What this function does:

Finds attention modules: Searches through the model for self_attn modules in each layer
Stores original forward methods: Saves them so we can restore later
Creates masked forward functions: For each attention module, creates a new forward method that:
Projects to Q, K, V
Applies RoPE (using your apply_rotary_pos_emb)
Computes suppressed attention (using your compute_suppressed_attention)
Applies attention to values and projects output
Replaces forward methods: Uses MethodType to bind the new forward method to each module

Key implementation details:

layer_to_heads allows suppressing only specific heads in specific layers (if None, suppresses all heads in all layers)
The function uses closures (create_masked_forward) to capture layer-specific parameters
repeat_kv handles grouped-query attention where key/value heads are fewer than query heads

How to use it:

# Apply suppression to tokens 10-20 in all heads
suppression_info = apply_qwen_attention_suppression(model, token_ranges=[(10, 20)])
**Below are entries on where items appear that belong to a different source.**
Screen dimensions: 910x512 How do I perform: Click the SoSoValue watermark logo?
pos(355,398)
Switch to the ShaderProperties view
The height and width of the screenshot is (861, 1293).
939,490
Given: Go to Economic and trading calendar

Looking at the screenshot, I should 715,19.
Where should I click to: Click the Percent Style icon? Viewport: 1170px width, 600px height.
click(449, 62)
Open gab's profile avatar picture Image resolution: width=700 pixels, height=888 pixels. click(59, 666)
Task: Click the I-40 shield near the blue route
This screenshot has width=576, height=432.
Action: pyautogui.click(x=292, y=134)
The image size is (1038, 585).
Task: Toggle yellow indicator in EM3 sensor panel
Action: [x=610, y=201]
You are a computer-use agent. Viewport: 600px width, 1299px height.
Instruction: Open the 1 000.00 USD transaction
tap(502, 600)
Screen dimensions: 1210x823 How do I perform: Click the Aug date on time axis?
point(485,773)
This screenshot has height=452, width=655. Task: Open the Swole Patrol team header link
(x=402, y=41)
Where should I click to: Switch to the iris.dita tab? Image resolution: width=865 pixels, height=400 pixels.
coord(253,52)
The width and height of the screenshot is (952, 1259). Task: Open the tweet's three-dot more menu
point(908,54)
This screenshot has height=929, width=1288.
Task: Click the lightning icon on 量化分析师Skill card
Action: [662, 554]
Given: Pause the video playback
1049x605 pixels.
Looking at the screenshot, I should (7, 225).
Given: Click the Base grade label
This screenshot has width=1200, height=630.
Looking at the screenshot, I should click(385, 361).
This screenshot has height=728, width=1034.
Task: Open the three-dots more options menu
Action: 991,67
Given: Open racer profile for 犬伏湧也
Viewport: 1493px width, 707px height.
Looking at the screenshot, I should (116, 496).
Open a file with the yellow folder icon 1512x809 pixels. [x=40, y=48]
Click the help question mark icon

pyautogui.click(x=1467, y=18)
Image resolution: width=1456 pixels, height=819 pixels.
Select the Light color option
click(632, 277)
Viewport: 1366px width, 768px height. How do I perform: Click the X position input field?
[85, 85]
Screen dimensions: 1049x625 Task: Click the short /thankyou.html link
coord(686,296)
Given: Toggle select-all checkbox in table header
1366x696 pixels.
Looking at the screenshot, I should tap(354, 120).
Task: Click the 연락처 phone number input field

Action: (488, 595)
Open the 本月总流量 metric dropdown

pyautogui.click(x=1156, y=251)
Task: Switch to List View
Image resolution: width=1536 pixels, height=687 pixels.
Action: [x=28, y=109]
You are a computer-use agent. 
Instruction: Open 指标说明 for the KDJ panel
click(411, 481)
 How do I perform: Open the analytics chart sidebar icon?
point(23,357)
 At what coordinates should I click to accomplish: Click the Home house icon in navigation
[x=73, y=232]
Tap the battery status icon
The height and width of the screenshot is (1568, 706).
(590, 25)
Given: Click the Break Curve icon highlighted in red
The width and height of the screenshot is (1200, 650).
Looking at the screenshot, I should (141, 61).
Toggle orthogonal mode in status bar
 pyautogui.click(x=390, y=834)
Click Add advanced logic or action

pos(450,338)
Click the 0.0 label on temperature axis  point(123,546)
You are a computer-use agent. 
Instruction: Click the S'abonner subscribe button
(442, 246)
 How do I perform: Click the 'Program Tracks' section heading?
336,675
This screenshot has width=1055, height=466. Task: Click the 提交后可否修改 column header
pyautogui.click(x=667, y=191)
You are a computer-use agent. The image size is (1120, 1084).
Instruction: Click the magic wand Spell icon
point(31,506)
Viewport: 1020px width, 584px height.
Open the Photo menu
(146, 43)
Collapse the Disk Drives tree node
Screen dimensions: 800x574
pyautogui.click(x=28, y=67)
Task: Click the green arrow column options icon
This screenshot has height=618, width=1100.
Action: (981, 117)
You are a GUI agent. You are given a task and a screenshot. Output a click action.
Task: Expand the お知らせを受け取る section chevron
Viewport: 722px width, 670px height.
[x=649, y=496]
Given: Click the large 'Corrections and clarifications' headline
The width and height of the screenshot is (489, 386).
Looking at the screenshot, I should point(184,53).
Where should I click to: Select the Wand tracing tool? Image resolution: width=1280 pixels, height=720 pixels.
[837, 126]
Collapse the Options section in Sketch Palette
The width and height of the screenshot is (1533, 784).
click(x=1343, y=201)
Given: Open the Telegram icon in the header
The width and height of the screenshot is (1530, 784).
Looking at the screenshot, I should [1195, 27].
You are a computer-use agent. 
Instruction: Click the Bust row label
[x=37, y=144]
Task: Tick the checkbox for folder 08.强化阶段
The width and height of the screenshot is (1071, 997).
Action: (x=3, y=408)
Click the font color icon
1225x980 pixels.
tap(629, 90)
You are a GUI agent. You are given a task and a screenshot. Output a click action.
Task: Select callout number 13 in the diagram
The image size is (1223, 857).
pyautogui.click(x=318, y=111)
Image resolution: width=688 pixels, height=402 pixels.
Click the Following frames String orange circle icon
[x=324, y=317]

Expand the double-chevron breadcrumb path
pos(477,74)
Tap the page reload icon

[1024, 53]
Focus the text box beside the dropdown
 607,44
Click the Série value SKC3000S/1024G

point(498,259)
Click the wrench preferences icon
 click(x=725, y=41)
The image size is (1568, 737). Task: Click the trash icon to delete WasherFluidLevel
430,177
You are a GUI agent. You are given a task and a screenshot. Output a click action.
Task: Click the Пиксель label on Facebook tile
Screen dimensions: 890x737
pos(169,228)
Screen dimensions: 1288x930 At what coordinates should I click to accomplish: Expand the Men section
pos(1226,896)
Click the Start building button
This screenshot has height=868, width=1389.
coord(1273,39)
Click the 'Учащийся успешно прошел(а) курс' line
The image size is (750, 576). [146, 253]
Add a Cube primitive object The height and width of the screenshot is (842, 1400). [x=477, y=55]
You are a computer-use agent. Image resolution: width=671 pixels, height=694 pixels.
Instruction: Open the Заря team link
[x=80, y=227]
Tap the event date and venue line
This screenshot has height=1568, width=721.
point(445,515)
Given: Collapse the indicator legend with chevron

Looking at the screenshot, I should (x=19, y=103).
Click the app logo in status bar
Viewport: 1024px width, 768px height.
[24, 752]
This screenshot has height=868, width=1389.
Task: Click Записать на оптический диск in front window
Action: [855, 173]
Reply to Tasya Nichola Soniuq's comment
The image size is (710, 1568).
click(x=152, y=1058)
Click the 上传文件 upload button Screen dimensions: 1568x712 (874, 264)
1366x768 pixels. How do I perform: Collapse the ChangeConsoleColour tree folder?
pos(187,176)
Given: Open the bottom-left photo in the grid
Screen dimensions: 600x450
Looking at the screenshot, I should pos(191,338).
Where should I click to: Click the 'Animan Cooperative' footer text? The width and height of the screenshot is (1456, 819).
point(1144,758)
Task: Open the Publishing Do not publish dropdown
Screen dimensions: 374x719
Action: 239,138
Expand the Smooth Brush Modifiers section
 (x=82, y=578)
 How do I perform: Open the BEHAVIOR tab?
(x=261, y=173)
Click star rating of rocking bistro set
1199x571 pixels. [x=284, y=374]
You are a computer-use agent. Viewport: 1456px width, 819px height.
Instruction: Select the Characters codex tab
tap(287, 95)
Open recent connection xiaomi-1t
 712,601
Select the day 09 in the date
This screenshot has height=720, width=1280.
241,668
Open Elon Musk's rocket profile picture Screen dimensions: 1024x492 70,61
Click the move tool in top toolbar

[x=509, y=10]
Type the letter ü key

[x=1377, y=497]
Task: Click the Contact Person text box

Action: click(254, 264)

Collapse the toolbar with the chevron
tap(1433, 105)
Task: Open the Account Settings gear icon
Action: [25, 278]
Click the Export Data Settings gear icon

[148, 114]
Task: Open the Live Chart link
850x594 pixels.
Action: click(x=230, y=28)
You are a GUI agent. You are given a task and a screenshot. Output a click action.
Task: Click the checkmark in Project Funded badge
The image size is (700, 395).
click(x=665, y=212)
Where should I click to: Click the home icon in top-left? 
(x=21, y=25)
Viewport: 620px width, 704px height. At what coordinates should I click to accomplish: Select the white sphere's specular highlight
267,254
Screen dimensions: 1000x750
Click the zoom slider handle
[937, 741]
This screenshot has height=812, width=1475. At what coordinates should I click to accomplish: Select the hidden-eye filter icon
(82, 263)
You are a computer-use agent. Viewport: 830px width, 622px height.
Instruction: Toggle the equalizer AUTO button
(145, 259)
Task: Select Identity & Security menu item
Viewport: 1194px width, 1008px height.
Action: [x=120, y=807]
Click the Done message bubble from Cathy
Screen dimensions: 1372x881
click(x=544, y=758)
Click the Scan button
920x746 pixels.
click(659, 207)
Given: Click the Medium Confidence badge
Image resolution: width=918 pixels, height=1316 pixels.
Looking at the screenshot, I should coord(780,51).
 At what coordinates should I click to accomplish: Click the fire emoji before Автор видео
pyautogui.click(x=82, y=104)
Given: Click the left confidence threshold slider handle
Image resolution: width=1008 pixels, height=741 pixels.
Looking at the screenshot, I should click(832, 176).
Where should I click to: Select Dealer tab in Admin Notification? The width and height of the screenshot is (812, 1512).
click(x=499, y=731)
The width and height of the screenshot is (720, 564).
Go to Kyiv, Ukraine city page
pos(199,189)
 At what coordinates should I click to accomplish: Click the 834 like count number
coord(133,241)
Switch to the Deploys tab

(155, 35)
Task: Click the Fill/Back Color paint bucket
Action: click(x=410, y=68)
# Run model with suppression active
output = model(inputs)

# Restore original behavior
remove_qwen_attention_suppression(model, suppression_info)

There's no code to fill in here, just read through the implementation and make sure you understand: - How the two functions you implemented are used - How the patching mechanism works - What role token_ranges and layer_to_heads play

def repeat_kv(
    hidden_states: Float[Tensor, "batch kv_heads seq head_dim"], n_rep: int
) -> Float[Tensor, "batch heads seq head_dim"]:
    """Expands key/value tensors for grouped-query attention."""
    batch, num_key_value_heads, slen, head_dim = hidden_states.shape
    if n_rep == 1:
        return hidden_states
    hidden_states = hidden_states[:, :, None, :, :].expand(batch, num_key_value_heads, n_rep, slen, head_dim)
    return hidden_states.reshape(batch, num_key_value_heads * n_rep, slen, head_dim)


def apply_qwen_attention_suppression(
    model,
    token_ranges: list[tuple[int, int]] | tuple[int, int],
    layer_to_heads: dict[int, list[int]] | None = None,
) -> dict[str, Any]:
    """
    Suppresses attention to specific token positions by replacing forward methods.

    Args:
        model: The model to apply suppression to
        token_ranges: Token range(s) to suppress - single tuple or list of tuples
        layer_to_heads: Dict mapping layer indices to lists of head indices to suppress (None = all heads)

    Returns:
        Dict with 'original_forwards' for restoration

    Adapted from thought-anchors: whitebox-analyses/pytorch_models/hooks.py
    """
    raise NotImplementedError("Implement Qwen attention suppression")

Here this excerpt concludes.